TCP has joined a broad coalition of advocacy organizations form across the political spectrum in urging Congress and the Obama administration to put an end to the government’s bulk collection of data about individuals. In a letter sent on April 1 to President Obama, Attorney General Holder and key Congressional leaders, the groups called for legislation prohibiting bulk collection for all types of data, not just phone records, and requiring prior court approval for each record request before a government agency could require a private entity to turn over data on an individual.

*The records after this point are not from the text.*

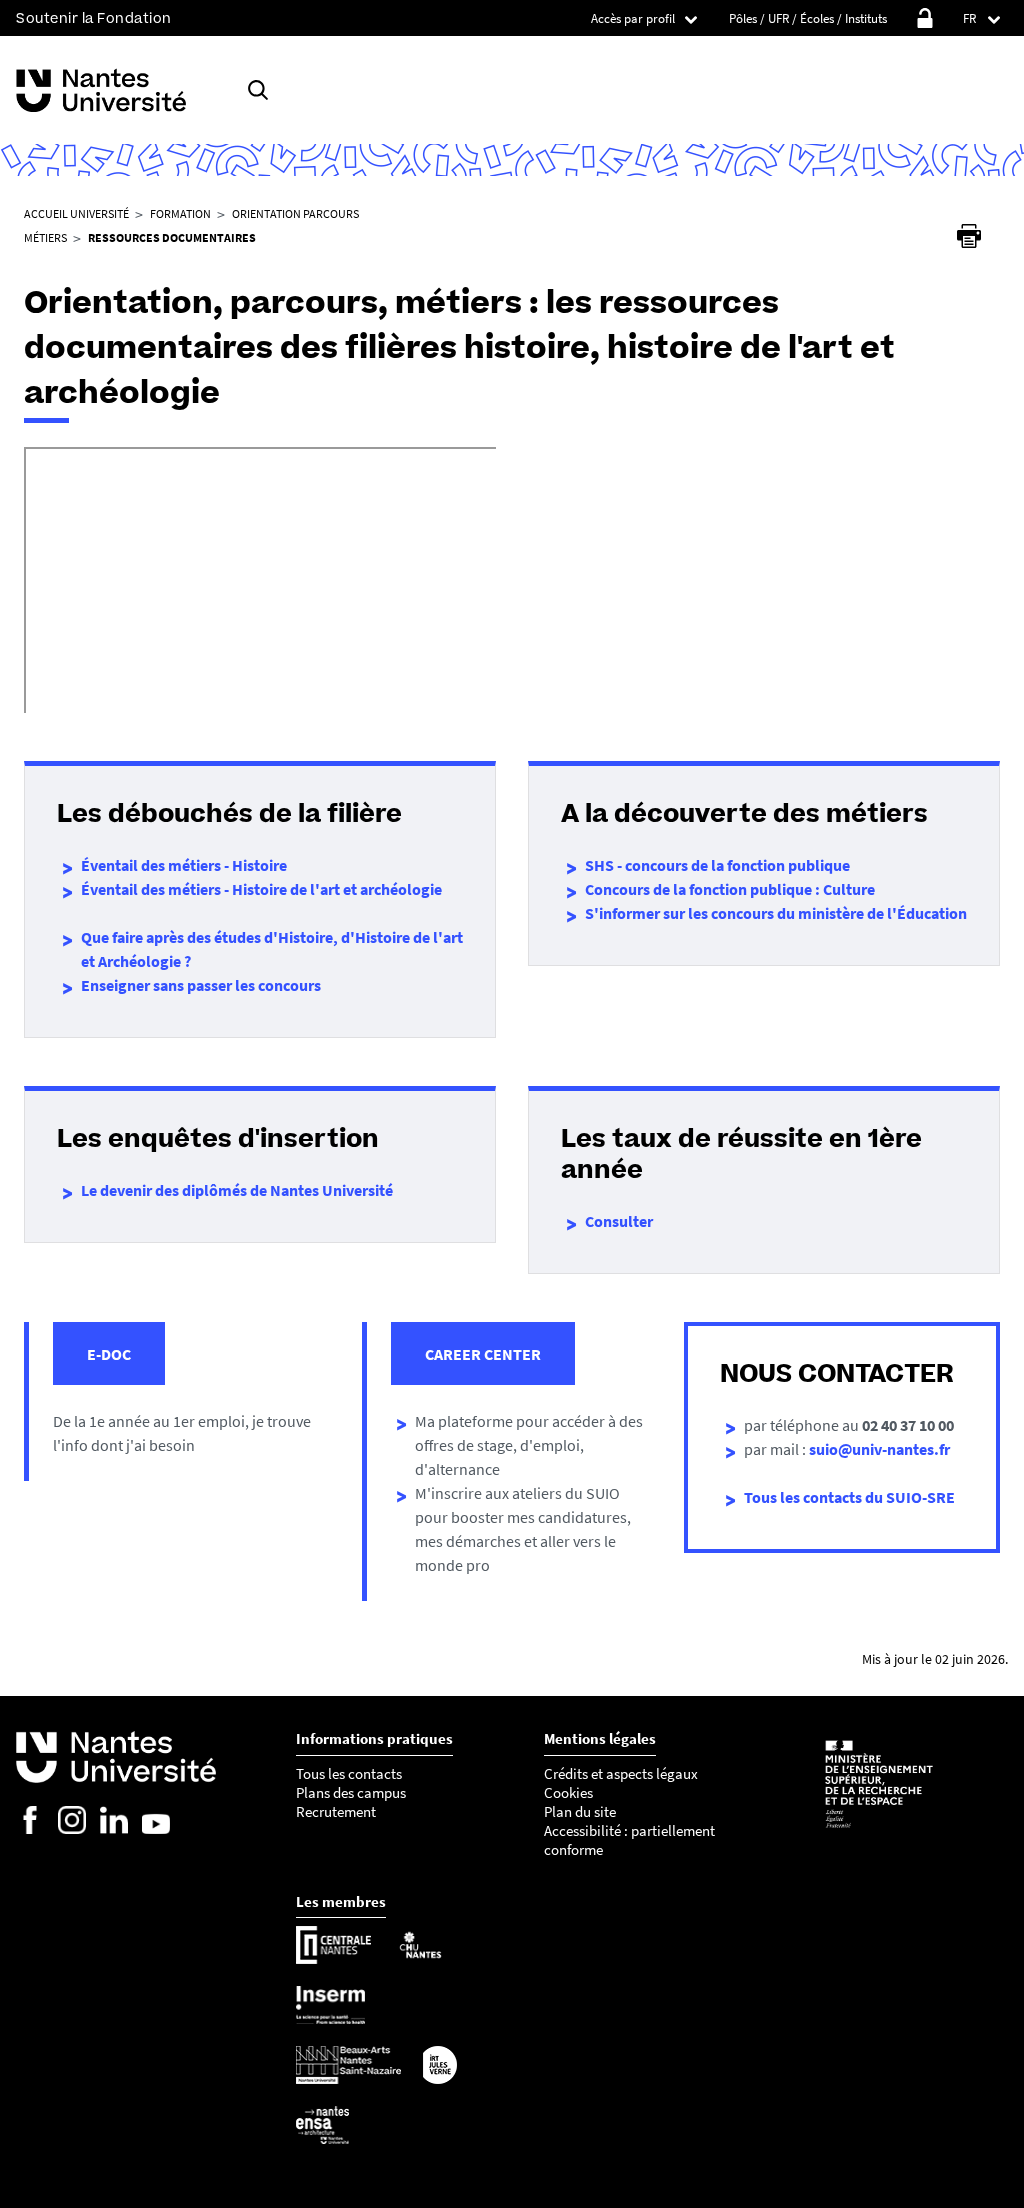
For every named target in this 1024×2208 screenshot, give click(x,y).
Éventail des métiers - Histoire (184, 865)
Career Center (483, 1354)
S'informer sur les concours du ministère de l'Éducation (776, 913)
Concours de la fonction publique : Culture (730, 889)
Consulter (619, 1221)
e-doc (109, 1354)
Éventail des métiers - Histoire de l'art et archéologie (261, 889)
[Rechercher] (258, 90)
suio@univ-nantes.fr (879, 1449)
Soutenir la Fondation (94, 18)
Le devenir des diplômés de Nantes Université (237, 1190)
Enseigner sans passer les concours (201, 985)
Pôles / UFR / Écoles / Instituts (808, 18)
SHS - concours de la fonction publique (717, 865)
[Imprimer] (969, 236)
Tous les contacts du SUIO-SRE (849, 1497)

“Overbroad national security surveillance raises a host of Constitutional, human rights, and practical concerns, and we urge Congress and the administration to address systemic reform. The trust of the American people and the global public cannot be regained with legislation that achieves only modest changes to discrete programs,” the groups wrote.
The letter notes that legislation focusing only on phone records may still allow for the bulk collection of, for example, Internet metadata, location information, financial records, library records, and numerous other records, while legislation that aims to limit bulk collection solely under section 215 of the Patriot Act – the legal basis the National Security Agency claimed for its collection of telephone metadata – would still fail to prohibit the bulk collection of phone and Internet metadata using section 214 of the Patriot Act, the National Security Letter statutes frequently used by the FBI, or other authorities asserted by the government.
The groups said the USA FREEDOM Act (S. 1599/H.R. 3361), introduced last fall by Senate Judiciary Committee Chairman Patrick Leahy (D-Vt.) and Congressman Jim Sensenbrenner (R-Wisc.), chairman of the Crime and Terrorism Subcommittee in the House, provides the kind of comprehensive reform required. On the other hand, they said, legislation recently introduced by members of the House Permanent Select Committee on Intelligence (H.R. 4291) fails to meet the test.
In addition to TCP, among the groups signing the letter are the ACLU, the Center for Democracy & Technology, the Competitive Enterprise Institute, Electronic Frontier Foundation, FreedomWorks, the National Association of Criminal Defense Lawyers, National Security Counselors, the Republican Liberty Caucus and the World Privacy Forum.